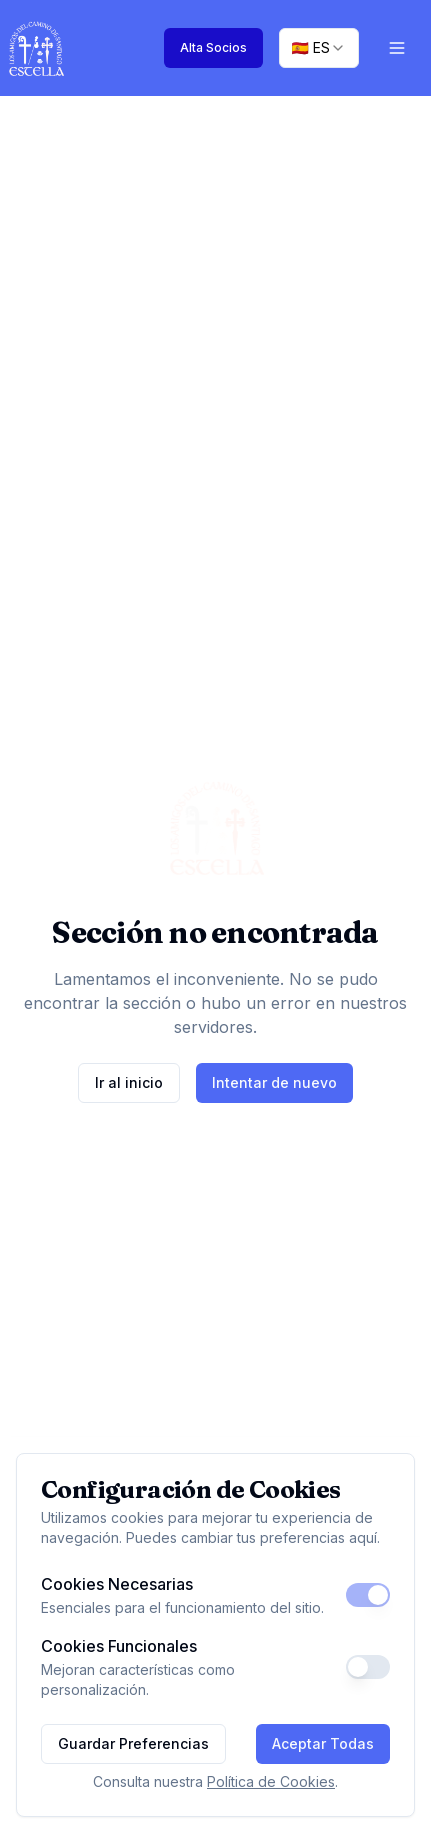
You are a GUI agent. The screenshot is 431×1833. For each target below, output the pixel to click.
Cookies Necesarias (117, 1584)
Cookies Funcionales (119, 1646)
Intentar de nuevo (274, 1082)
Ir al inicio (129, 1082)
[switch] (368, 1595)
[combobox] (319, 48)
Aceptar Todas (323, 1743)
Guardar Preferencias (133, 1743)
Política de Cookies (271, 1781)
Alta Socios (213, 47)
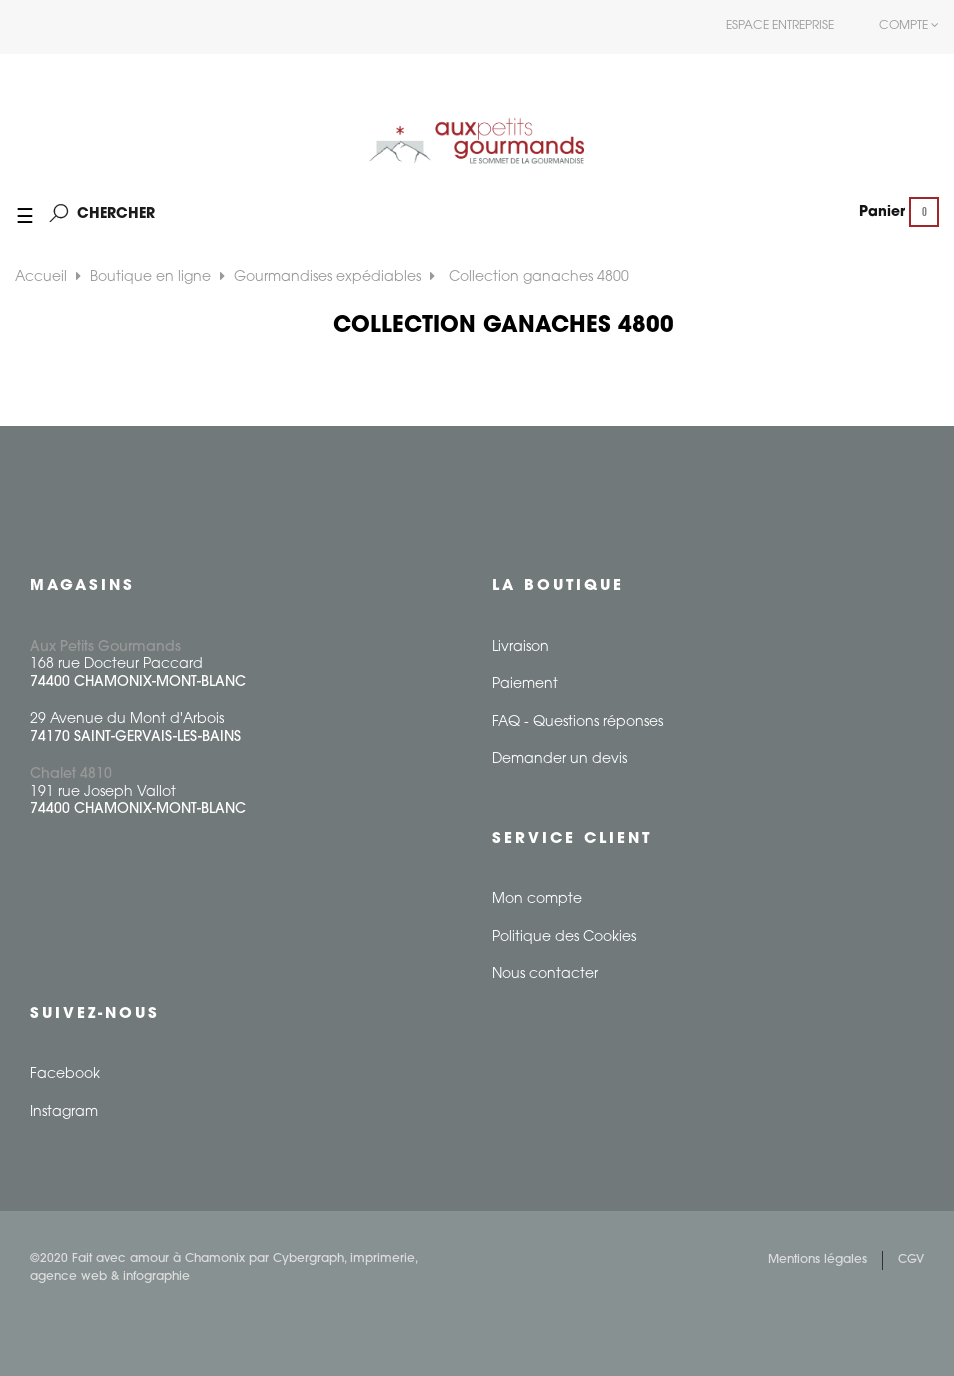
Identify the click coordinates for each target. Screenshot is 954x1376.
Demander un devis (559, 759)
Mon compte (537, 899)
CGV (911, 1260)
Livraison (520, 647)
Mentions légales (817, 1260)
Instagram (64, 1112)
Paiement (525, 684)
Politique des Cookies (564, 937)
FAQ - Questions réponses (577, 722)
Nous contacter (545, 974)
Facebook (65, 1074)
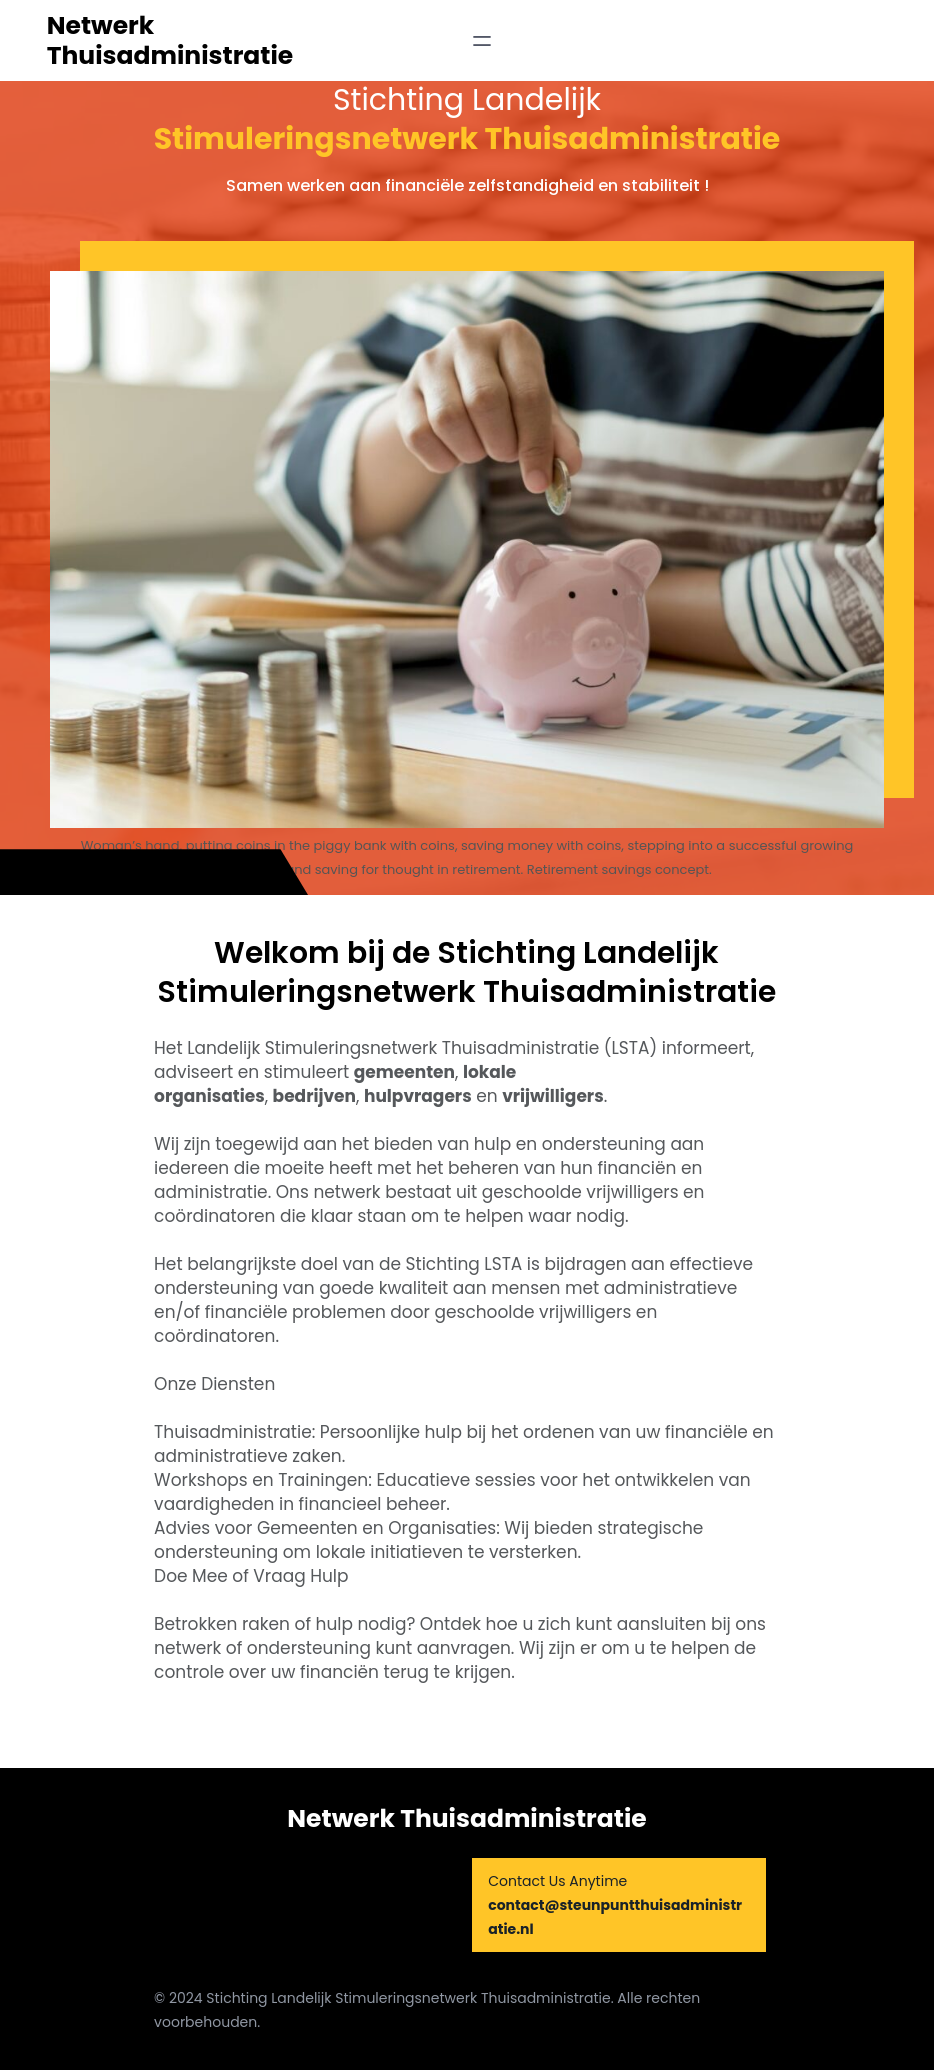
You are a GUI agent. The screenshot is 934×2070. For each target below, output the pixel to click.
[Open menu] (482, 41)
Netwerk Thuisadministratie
────────────────
[Requirements]: Can you arrange every line of the items above as a numbered list, skipping blank lines and leaving the pictures out?

[Result of this exercise]:
1. You are a GUI agent. The screenshot is 431×1833. For each target below, output the pixel to click.
2. Cookies Necesarias (117, 1584)
3. Cookies Funcionales (119, 1646)
4. Intentar de nuevo (274, 1082)
5. Ir al inicio (129, 1082)
6. [switch] (368, 1595)
7. [combobox] (319, 48)
8. Aceptar Todas (323, 1743)
9. Guardar Preferencias (133, 1743)
10. Política de Cookies (271, 1781)
11. Alta Socios (213, 47)
12. Identify the click coordinates for each target. Screenshot is 954x1376.
13. Demander un devis (559, 759)
14. Mon compte (537, 899)
15. CGV (911, 1260)
16. Livraison (520, 647)
17. Mentions légales (817, 1260)
18. Instagram (64, 1112)
19. Paiement (525, 684)
20. Politique des Cookies (564, 937)
21. FAQ - Questions réponses (577, 722)
22. Nous contacter (545, 974)
23. Facebook (65, 1074)
24. You are a GUI agent. The screenshot is 934×2070. For each target below, output the pixel to click.
25. [Open menu] (482, 41)
26. Netwerk Thuisadministratie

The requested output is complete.